The Sea of People website states it bluntly: “New York City’s coastal location makes it particularly vulnerable to rising sea levels and more powerful storm events that will result from unabated warming … Permanent inundation could result, with the collapse of either the Greenland or Antarctic ice shelves, which would lead to a 10- to 20-foot rise in sea level. Such a rise would greatly reconfigure the map of our city, sinking much of lower Manhattan beneath the water.”
“The secret to keeping parts of New York from going under water in the next 50 years is in understanding ways we can lessen our impact, by preparing for the future and getting involved,” noted Sung Bin Park, one of the numerous Sea of People organizers.
More than 30 different events are being held in all five boroughs of New York City to bring home the message that urgent change is needed to curb carbon emissions in order to avoid large-scale catastrophe.
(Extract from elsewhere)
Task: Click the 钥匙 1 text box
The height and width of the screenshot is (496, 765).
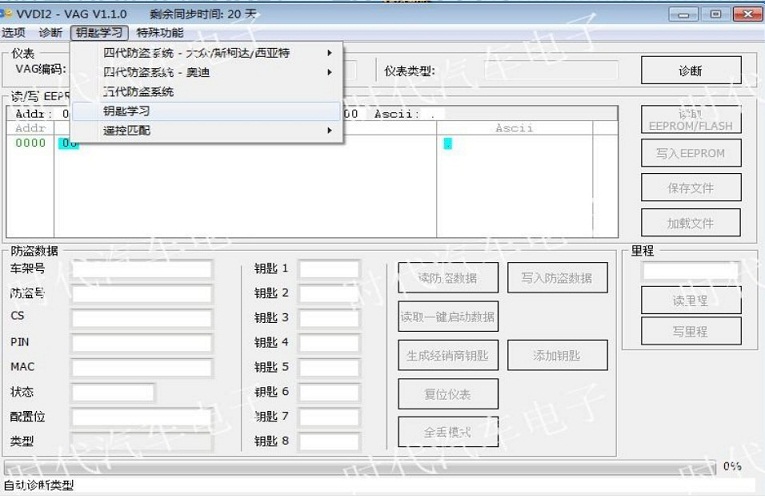Action: (329, 269)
From musicians in the subway and Central Park to a Bronx River Tribute, picnics in Queens and Park Slope to a Lower East Side Live Organic Vegan Experience (LOVE), New Yorkers hope not only to strengthen the national message to politicians, but also to build sustainable communities.
The Water Rising Flotilla action is looking for local paddlers, canoers and kayakers to create a mass of human powered vessels to cruise through the Gowanus Canal in Brooklyn. “This is a historic body of water that has been neglected by the community for 100 years and is one of the most polluted bodies of water in the city,” said Ludger K. Balan, executive director and founder of the Urban Divers Estuary Conservancy. “As a community completely surrounded by water, we also need to make sure that climate change makes it into policy governing new development along the canal.”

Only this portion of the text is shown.